Pneumatic actuators are categorized by their motion, which can be either linear or rotary. Linear pneumatic actuators can move objects back and forth in a straight line. Meanwhile, rotary pneumatic actuators can move objects in circular motions. Common designs of linear pneumatic actuators include the spring/diaphragm style and the piston style. Both models depend on a spring within the cylinder that moves according to pneumatic pressure.
The difference between the models comes down to where the pneumatic pressure is being applied. In the piston model, the piston moves up or down based on pressure imbalances within the cylinder. This then compresses the spring. If the pneumatic source comes from below the spring, the piston moves up in an “air-to-retract” motion. If it instead comes from above, then the piston moves down in an “air-to-extend” motion. In the spring/diaphragm, pressure is applied directly to a diaphragm which is attached to a plate and an actuator stem. High pressure will push the diaphragm down, compressing the spring. The attached stem opens a valve and the default state of being open or closed in the absence of pressure can be decided by where the pressure supply is located relative to the diaphragm. The spring/diaphragm style is most common in control valves.

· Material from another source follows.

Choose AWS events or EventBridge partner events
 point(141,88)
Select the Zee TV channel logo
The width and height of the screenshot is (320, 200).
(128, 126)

Common rotary style actuators include the rack and pinion style actuator and the vane style actuator. The difference between the two models is in the moving parts. The vane style actuator has a cane attachment similar to the shape of a handheld fan. The vane is mounted on a shaft which pushes it around in a circle. In the rack and pinion actuator, the piston moves in a linear motion, rotating a gear and driveshaft. An actuator can be used to produce specific currents of flow in your system and pneumatic actuators will function reliably for your control valve as long as you are fully informed of your operating conditions. Low pressure systems also employ the use of pneumatic power; however, they require less intense maintenance and have less complex materials. These systems might not require backup pressure bottles or bidirectional valves.
While pneumatic actuators are common for the aircraft systems that depend on pressurized air alone, hydraulic and electric actuators come into play as well in many important functions, such as in landing gear. Examples of actuator use can be found in aircraft in several applications, including landing gear, flaps, and autopilot systems. Many of the systems that depend on actuators feature high pressure values of around 3000 psi. One high pressure electric system is employed to power twin engines. Most actuators used for these purposes have four-way valves, which allows for the bidirectional flow of liquids and for an exhaust exit. In a twin engine system, when pressure surpasses 3,300 psi, the exhaust valve opens and drainage occurs in order to prevent a buildup of pressure. The towbar in landing gear might move up and down in some conditions to access the nose of the aircraft, and this motion is powered by hydraulic fluid. Selecting the proper actuator for your specific usage is important for making sure you can generate power.